Может быть, потому не замечены оказались новые платовские подвиги, что как раз в это время, в 1783 году, все внимание современников было обращено на другие очень важные и очень кровавые события.
НОГАЙЦЫ, ЦАРСКАЯ ЛАСКА И АДРИАН ДЕНИСОВ
В 1783 году Россия присоединила Крым, а на Кубани были разбиты и уничтожены ногайцы.
Лет за двенадцать до этого переселила Матушка-Императрица из Бессарабии на Кубань четыре ногайские орды, тысяч двести, а то и триста. Переправились они через Дон и стали за Кагальником между черкесами, калмыками и казаками. А степь — она не бескрайняя. Тут и так до этого три орды ногайские кочевали. Десять лет прожили пришельцы мирно. Изредка с черкесами цапались, за Кубань их прогоняли. А потом началось…
Год был голодный. Зима морозная. У казаков полмиллиона голов скота пало, а у ногайцев и не счесть. Летом — саранча с калмыцкой стороны…

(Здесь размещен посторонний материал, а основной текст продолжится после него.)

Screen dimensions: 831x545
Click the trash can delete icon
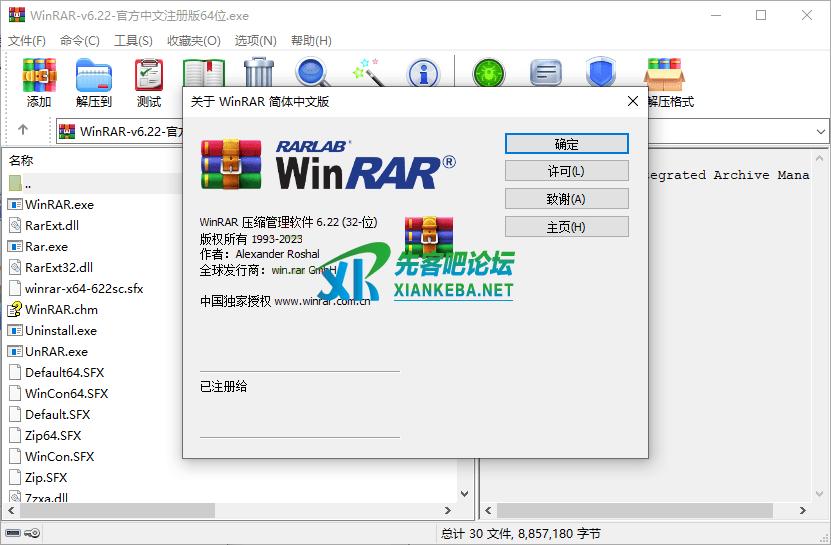258,72
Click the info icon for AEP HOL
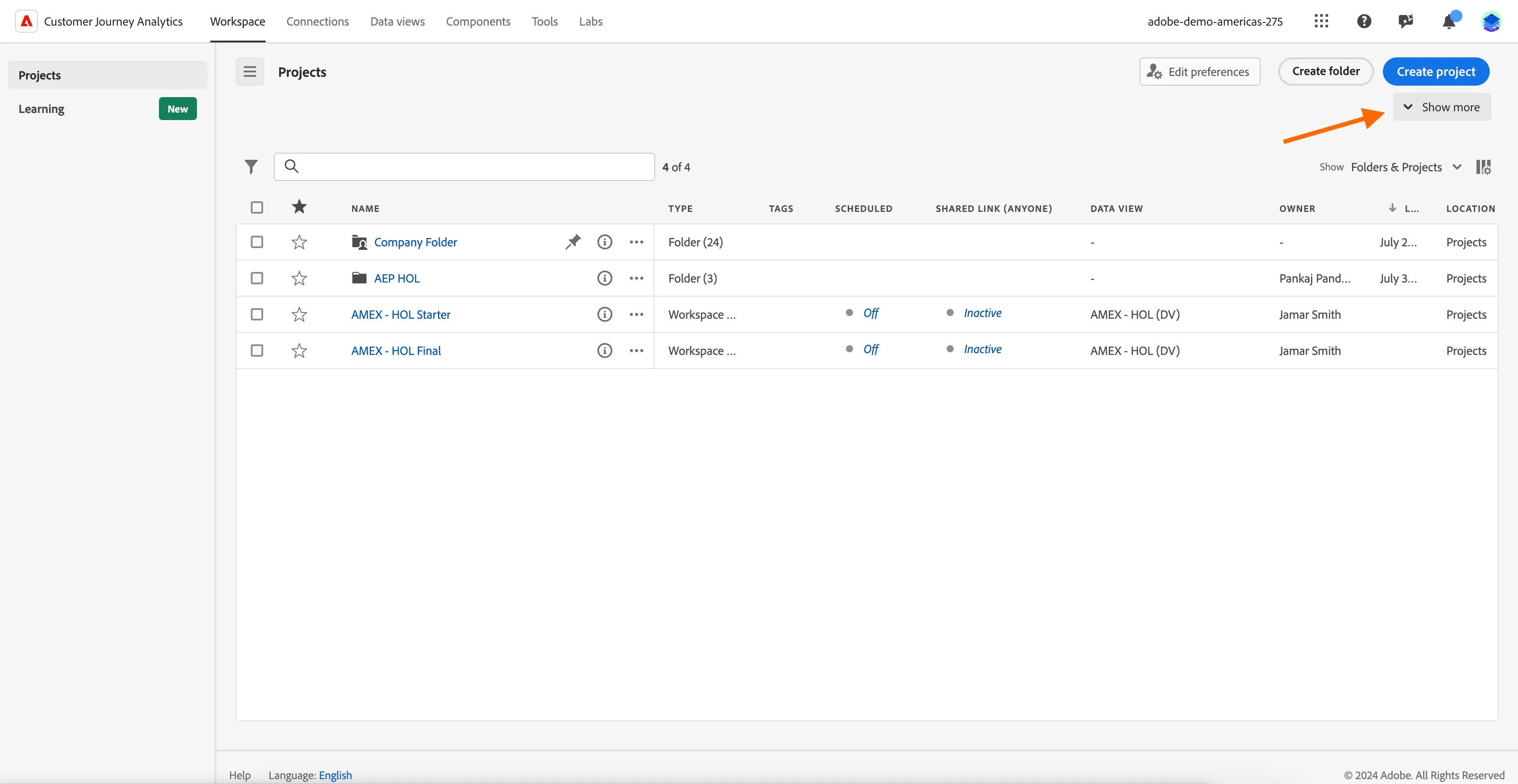This screenshot has height=784, width=1518. point(604,278)
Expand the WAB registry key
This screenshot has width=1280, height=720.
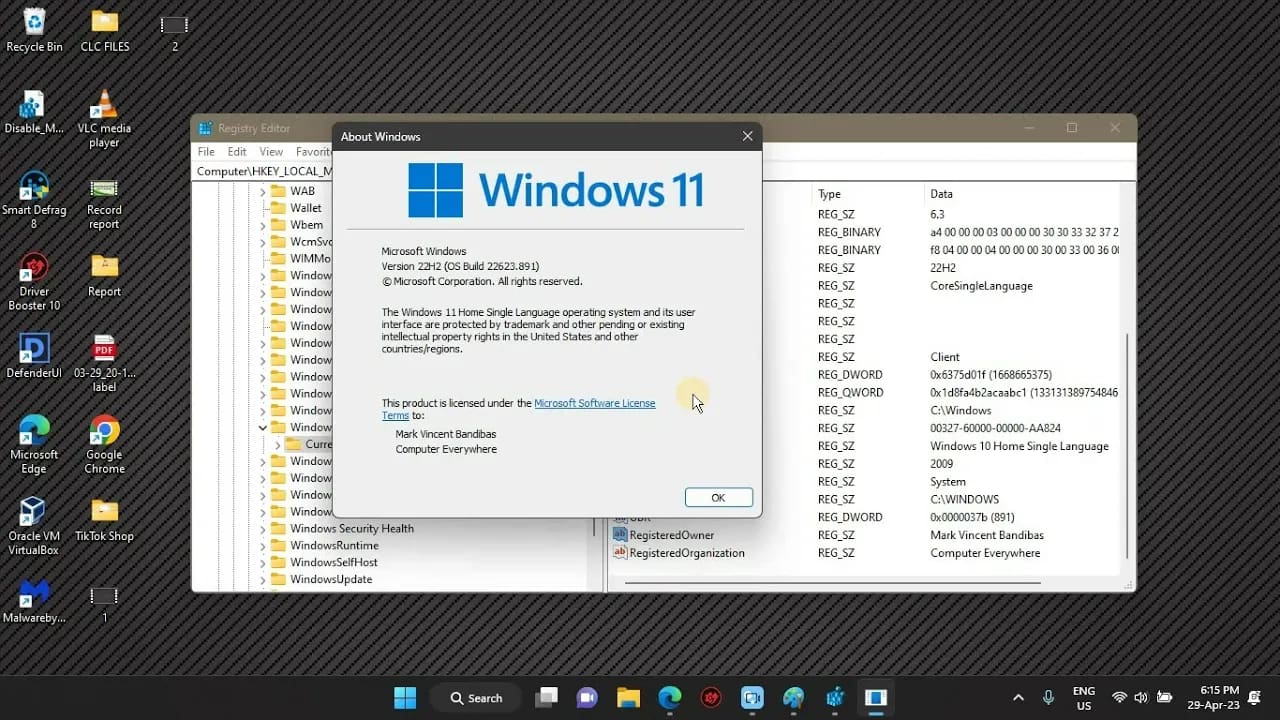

Запросились ногайцы на Маныч, на казачьи угодья. Сборища начались и передвижения массами. Как водится, меж собой задрались, да еще и поветрие пошло.
Казаки сами сена почти не запасали, на сенокос по повинности выходили, целый полк для этого снаряжали. Что скотина под снегом найдет, то и ее. Так что ногайцев к Манычу, к богатым местам, Войско и близко подпускать не хотело. Разрешил им Иловайский кочевать по Кагальнику и Егорлыку, к Манычу на двадцать верст не подходить.
Зимой все ж столкнулись. Изранили татары какого-то казака. Кинулись донцы: «Согнать!» Подскакали к кибиткам, глядь — гибнут ногайцы от стужи и голода, просят: «Хоть режьте нас, но не дайте скоту погибнуть…»
Летом приехал на Дон Суворов, а зимой ездил Иловайский в Херсон, к Потемкину, вернулся и обнадежил:
— Конец ногаям!
После Пасхи через Дон по понтонному мосту пошли на Кубань русские войска.
Ходили старые казаки по Черкасску, пугали:
— Вот поглядите! Татарву прикончат — за нас возьмутся.
Через чего ж это?
— Только нам и ласки, пока на рубеже стоим…
Ногайцы перепугались, повторно России присягнули. Стали Суворов и Потемкин их «добровольно» на Урал переселять. Султаны ногайские плакались, просили, чтоб их на Маныче оставили. Тут уж казаки уперлись. В верхах в конце концов решили поселить ногайцев на левом берегу Волги. Вести их на Маныч, на Сал и над Доном до Царицына. Богатые уйдут, а байгушей, кто останется, расписать по станицам, в казаки поверстать. Донцы же, зная за ногайцами, что они «легкомысленны, лакомы, лживы, неверны и пьяны», выставили к границам Войска поголовное ополчение.
Переселение началось. Но, выйдя на топкую речку Ею, ногайцы взбунтовались, повернули и стали прорываться обратно на Кубань. Русские нажали на переправе и устроили побоище. Кибитки ногайские увязли, степняки, порезав в отчаянии скот, порубив жен и детей, ушли налегке, верхами, укрылись за Кубанью.
Суворов за неудачу с переселением получил выговор…
Ясно стало, что ногаев в покое оставлять нельзя, они теперь озверели, будут мстить и все разорять. Только донцы на Кагальнике успокоились — Иловайскому от Суворова приказ: десять полков в ночь под Покров выставить скрытно к устью Лабы.
Набрали донцы молодняк, пополнили им полки. Для молодых первый поход, как сон или сказка. Шли всем войском по золотой, сухо блестящей степи. В назначенный час стекли беззвучно в кубанскую пойму. Здесь уже ждали их три полка казачьих, пехота, кавалерия, сам Суворов.
Лазутчики донесли: стоит орда за Кубанью, у Керменчика, растянулась по-над Лабой верст на десять. Не медля, начали переправу — 75 сажен чуть ли не вплавь — на ту сторону обмелевшей Кубани. Пока пехота отогревалась, казаки пошли вперед. Крались, затаив дыхание, беззвучно, невесомо… На рассвете накрыли ногайцев.